While the anatomical descriptions in this chapter are still relevant for understanding the circulatory system, modern techniques such as ultrasound have improved the accuracy of vein visualization. Additionally, advancements in IV therapy and blood transfusion protocols have made emergency care more effective. However, the foundational knowledge of veins remains crucial for any survival situation where basic medical procedures might be necessary.
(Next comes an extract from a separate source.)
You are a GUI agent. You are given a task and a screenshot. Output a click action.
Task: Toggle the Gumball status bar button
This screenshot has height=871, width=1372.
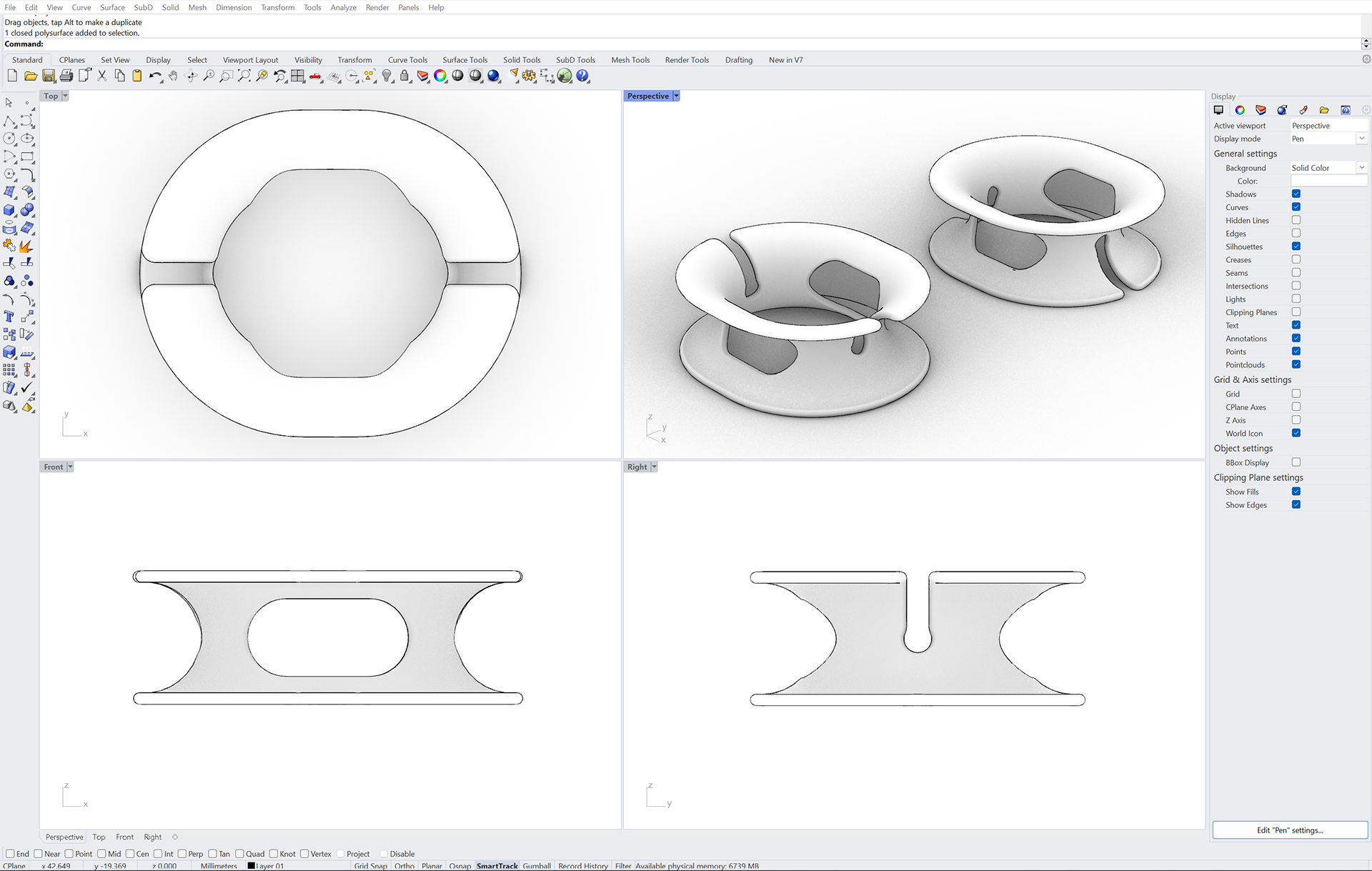[x=536, y=865]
Frequently Asked Questions

Q: What are the main functions of veins?

Veins primarily carry deoxygenated blood back to the heart and lungs for oxygenation. They also play a critical role in maintaining fluid balance and returning blood from various parts of the body.

Q: How can one identify superficial veins during an emergency?

Superficial veins are located closer to the skin's surface, making them easier to see and palpate. They often appear as blue or greenish-blue lines under the skin. Identifying these veins is crucial for administering IV fluids or drawing blood.

Q: What is the difference between superficial and deep veins?

Superficial veins are located near the surface of the skin, while deep veins are found deeper in the body, often alongside arteries. Superficial veins can be seen on the skin's surface, whereas deep veins cannot.

Q: How does blood clotting occur?

Blood clotting is a complex process involving various components such as fibrinogen and platelets. When an injury occurs, these components activate to form a clot that helps prevent excessive bleeding. Understanding this process can aid in managing injuries during emergencies.

Q: What are the key components of blood?

Blood consists of plasma (a liquid component), red cells (erythrocytes) which carry oxygen, white cells (leukocytes) that fight infections, and blood plaques. Each component plays a vital role in maintaining overall health and function.